Twitter should provide more granular app permissions
Twitter currently offers three levels of app permissions: (1) read only; (2) read and write; (3) read, write and access Direct Messages. These options are not granular enough for some developers, and developers would like more options to choose from.
For example, an app’s “write” permission could be segmented into more granular options: (1) write access to a user’s profile; (2) write access to a user’s network (follow/unfollow, mute, block, list modification); (3) write access to a user’s timeline, including the permission to Tweet, Retweet, or like a post.
Another example includes Sign In With Twitter: there could be an option to implement the sign in flow with “read” access only.
Here’s one example of a past forum post with a related request: https://twittercommunity.com/t/suggestion-more-granular-read-write-app-permissions/121810
I advise you to implement as soon as possible a system that foresees the selection of the required permissions based on the actual use of your API. Otherwise you lose implementations and developers lose users. Hope you follow the advice soon
To add to the original suggestion, the permissions required for "Hide Feature" recently announced should be also as atomic as possible: https://twitterdevfeedback.uservoice.com/forums/921790-twitter-developer-labs/suggestions/39308614-make-permission-for-this-as-atomic-as-possible
Please make permissions required for Hide Replies API calls as atomic as possible.
Mass users are reluctant to allowing any write, and often read permissions. This is major stopper for Blocktogether.org broader adoption, for example.
Jon Ogle-Barrington commented
I also consider this to be a critical improvement to the platform
Alex Wait commented
I would consider this a critically needed improvement for effectively supporting Twitter on various platforms considering the permissions dialog is 100 times scarier for the average user now since the expanded dialog was released. We only need say follow permissions + bio but have to request the world because of the write permission needed. I like how we can go down to read only if needed but that's often not sufficient either.
It would also be very useful to be able to use the Account Activity API without DM permissions and just not send that information in the callbacks.
Igor Brigadir commented
I also like the idea of giving users control over denying permissions selectively - similarly to how Android apps work - apps must explicitly declare permissions, and users are free to accept or deny them - it is up to the app developer to turn app functionality off if permissions are revoked or denied (eg: chat app still works even if you deny permissions to contacts etc.)

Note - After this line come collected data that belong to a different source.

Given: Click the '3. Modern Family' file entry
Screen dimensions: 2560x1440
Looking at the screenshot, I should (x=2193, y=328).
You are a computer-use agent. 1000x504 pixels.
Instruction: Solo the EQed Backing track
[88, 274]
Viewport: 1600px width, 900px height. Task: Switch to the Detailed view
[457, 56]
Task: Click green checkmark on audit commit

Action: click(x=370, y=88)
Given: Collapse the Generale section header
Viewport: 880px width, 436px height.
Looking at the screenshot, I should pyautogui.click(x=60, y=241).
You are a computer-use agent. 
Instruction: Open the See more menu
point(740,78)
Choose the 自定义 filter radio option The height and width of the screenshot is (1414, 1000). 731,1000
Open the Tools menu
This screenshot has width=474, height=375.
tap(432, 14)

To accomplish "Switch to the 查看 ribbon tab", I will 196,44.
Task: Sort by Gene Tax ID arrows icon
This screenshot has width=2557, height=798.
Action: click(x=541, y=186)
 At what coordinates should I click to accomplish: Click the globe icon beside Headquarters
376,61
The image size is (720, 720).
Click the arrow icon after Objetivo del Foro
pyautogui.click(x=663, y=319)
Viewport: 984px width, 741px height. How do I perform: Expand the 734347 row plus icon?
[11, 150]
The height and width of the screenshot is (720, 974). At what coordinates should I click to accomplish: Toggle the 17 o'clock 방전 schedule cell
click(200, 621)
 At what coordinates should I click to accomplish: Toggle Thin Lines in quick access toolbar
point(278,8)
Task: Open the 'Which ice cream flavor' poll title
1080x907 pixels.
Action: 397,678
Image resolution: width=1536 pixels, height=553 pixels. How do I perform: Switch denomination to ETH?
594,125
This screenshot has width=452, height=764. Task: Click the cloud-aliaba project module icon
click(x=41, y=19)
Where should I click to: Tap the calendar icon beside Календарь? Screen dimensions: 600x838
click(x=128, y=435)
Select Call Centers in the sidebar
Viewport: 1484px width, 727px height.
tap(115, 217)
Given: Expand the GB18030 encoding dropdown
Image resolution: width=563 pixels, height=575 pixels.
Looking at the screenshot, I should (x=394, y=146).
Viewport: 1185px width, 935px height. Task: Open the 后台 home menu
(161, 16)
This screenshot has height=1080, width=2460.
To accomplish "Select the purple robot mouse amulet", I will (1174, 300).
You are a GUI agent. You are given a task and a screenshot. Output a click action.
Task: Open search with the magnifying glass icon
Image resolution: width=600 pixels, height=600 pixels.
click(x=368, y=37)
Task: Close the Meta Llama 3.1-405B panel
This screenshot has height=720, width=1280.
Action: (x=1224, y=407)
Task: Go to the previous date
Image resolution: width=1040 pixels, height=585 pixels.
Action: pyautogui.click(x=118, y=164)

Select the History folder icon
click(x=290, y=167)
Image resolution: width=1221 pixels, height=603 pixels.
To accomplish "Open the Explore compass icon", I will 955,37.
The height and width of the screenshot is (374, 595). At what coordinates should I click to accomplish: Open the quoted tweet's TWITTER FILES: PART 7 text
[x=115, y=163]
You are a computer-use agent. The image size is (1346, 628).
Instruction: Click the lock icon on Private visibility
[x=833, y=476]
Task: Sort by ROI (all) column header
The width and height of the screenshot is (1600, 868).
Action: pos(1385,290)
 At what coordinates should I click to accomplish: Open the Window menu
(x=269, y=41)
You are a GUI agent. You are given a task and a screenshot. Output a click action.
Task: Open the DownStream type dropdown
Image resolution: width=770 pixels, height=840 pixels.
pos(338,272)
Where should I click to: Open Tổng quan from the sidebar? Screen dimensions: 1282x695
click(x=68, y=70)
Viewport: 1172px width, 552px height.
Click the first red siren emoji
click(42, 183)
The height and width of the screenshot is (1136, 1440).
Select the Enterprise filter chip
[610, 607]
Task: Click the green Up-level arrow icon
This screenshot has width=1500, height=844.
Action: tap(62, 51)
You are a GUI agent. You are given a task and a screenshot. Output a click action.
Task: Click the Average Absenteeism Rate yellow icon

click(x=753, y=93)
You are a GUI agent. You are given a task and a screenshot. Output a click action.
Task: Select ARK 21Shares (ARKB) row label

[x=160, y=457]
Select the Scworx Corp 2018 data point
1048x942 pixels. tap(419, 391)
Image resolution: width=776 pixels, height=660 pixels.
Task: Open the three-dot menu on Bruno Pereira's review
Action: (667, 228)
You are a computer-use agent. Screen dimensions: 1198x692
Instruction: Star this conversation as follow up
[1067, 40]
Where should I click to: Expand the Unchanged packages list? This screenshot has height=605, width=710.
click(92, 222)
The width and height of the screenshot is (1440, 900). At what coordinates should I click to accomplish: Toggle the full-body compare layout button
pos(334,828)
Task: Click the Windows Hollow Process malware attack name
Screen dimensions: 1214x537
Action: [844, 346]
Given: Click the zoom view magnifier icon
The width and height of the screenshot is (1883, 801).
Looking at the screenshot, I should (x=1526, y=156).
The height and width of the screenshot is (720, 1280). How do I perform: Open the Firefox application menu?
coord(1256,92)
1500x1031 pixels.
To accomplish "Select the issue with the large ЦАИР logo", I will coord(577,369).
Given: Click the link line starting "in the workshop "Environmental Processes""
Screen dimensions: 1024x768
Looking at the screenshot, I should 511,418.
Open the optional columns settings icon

Thanks for this additional information. Have you heard of OIDC and what are your thoughts on this?
Terence Eden commented
I like the way Mastodon does it. As a developer, I can be quite explicit in wanting to post on behalf of the user, but not alter their bio etc.
Similarly, as a user, I should be able to "untick" a permission requested by a developer.
Luca Hammer commented
The current write access stops me from exploring ideas with mute- and blocklists. Most people aren't comfortable with giving full access and my idea doesn't need it. This idea would improve the situation.